Problem to solve
Would you return the data exactly as given, except for its pictures?

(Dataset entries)
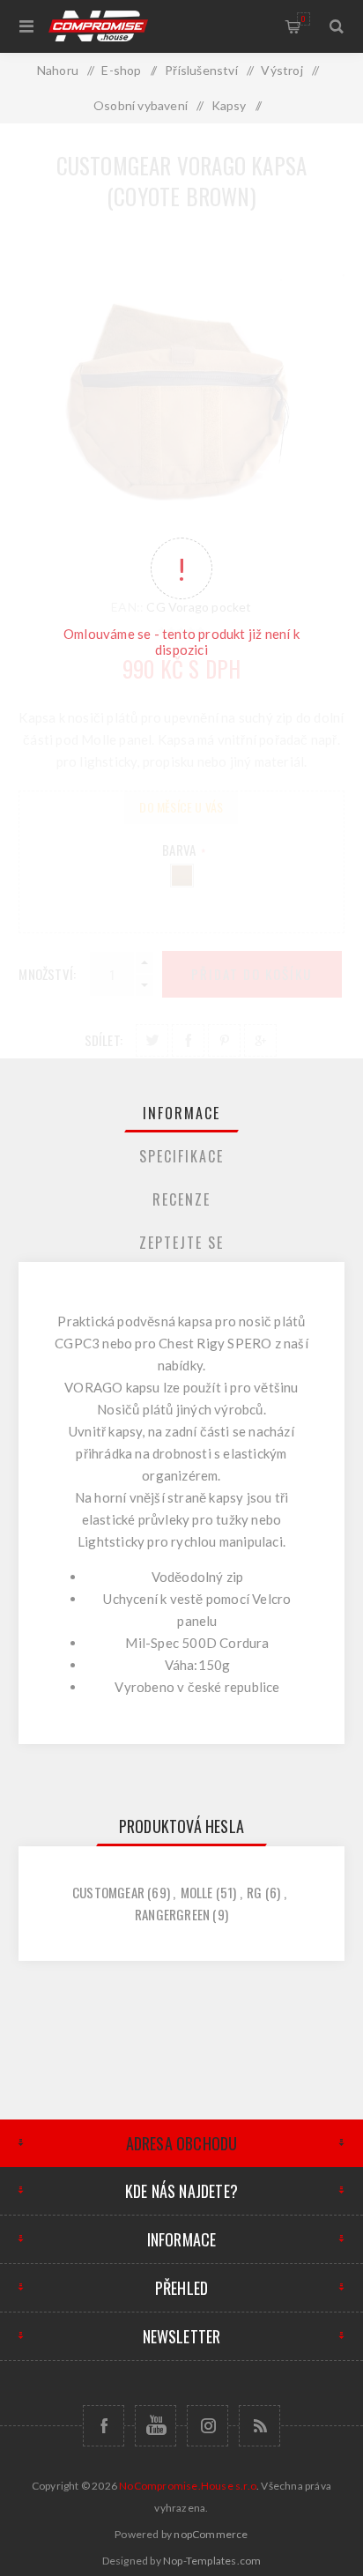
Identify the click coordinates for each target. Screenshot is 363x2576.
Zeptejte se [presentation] (181, 1242)
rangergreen (172, 1914)
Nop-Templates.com (212, 2560)
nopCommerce (211, 2534)
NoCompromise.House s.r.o (187, 2485)
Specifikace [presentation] (181, 1156)
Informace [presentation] (181, 1113)
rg (254, 1892)
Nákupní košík (303, 18)
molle (197, 1892)
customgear (108, 1892)
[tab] (182, 1113)
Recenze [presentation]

Reply
Identify the click coordinates for each target. Screenshot is 363x2576.
Zeptejte se [presentation] (181, 1242)
rangergreen (172, 1914)
Nop-Templates.com (212, 2560)
nopCommerce (211, 2534)
NoCompromise.House s.r.o (187, 2485)
Specifikace [presentation] (181, 1156)
Informace [presentation] (181, 1113)
rg (254, 1892)
Nákupní košík (303, 18)
molle (197, 1892)
customgear (108, 1892)
[tab] (182, 1113)
Recenze [presentation]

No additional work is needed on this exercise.